---- Exercise input
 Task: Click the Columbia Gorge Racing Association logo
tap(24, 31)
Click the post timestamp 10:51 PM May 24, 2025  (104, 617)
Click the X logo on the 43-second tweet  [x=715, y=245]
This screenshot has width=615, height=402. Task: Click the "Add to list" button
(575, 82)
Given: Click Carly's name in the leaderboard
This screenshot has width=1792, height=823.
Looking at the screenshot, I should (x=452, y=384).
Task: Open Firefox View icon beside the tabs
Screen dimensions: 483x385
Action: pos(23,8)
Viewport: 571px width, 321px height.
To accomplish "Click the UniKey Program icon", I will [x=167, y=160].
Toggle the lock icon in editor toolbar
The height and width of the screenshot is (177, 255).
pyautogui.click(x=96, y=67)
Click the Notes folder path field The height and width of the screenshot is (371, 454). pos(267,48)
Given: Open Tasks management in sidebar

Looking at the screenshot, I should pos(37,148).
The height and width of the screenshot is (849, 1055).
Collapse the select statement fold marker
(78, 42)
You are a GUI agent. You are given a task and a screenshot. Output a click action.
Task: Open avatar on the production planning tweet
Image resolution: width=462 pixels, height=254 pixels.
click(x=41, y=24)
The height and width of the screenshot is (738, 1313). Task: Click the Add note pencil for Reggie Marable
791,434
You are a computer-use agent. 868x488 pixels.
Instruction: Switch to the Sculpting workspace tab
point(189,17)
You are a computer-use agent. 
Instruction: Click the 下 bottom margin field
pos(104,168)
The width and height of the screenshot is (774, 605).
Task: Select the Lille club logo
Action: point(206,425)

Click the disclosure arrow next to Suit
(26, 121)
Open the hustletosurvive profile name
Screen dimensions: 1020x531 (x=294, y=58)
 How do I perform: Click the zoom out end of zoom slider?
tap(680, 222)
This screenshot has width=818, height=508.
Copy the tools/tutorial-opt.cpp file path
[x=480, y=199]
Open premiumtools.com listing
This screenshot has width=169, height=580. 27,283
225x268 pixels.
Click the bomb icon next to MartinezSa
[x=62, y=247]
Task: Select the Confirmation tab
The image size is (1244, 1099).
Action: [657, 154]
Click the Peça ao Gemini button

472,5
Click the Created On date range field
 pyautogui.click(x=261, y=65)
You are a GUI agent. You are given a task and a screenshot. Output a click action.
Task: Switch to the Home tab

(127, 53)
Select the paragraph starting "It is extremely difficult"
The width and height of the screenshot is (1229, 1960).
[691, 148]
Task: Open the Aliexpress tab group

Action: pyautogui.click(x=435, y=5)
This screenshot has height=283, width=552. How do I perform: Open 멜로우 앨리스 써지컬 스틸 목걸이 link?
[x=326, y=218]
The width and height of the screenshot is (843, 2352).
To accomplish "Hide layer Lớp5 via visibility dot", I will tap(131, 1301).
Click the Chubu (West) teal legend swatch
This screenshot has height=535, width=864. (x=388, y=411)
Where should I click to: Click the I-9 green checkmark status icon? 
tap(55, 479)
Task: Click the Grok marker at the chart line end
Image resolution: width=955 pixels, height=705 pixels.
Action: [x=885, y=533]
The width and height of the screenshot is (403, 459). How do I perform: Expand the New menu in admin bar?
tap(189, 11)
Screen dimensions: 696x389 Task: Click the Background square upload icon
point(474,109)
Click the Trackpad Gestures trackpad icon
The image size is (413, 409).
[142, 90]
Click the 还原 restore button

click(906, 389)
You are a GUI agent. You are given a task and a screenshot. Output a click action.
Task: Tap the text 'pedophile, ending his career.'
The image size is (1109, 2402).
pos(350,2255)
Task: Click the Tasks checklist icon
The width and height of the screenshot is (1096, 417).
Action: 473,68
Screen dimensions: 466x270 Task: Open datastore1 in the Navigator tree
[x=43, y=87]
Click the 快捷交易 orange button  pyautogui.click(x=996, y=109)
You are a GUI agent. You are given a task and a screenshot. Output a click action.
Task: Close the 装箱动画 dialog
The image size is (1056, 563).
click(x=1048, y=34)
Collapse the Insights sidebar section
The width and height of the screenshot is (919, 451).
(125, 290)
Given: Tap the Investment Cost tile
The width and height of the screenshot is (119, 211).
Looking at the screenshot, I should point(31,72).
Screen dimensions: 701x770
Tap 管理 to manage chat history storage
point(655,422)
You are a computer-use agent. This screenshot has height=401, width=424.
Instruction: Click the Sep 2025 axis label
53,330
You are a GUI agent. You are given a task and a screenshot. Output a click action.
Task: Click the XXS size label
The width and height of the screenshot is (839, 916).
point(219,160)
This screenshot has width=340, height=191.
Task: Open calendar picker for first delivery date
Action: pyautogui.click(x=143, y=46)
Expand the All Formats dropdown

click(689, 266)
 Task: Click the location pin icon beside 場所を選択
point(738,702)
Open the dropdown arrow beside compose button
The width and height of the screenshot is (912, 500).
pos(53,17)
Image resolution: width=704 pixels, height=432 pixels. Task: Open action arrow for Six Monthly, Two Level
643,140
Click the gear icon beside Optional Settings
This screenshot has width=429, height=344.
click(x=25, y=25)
--------
__What to work on__
Look through the data above and return exactly the lines from the one that contains "Task: Switch to the Home tab" to the one that contains "The width and height of the screenshot is (843, 2352).", inclusive, with nothing else.

__Solution to the problem__
Task: Switch to the Home tab

(127, 53)
Select the paragraph starting "It is extremely difficult"
The width and height of the screenshot is (1229, 1960).
[691, 148]
Task: Open the Aliexpress tab group

Action: pyautogui.click(x=435, y=5)
This screenshot has height=283, width=552. How do I perform: Open 멜로우 앨리스 써지컬 스틸 목걸이 link?
[x=326, y=218]
The width and height of the screenshot is (843, 2352).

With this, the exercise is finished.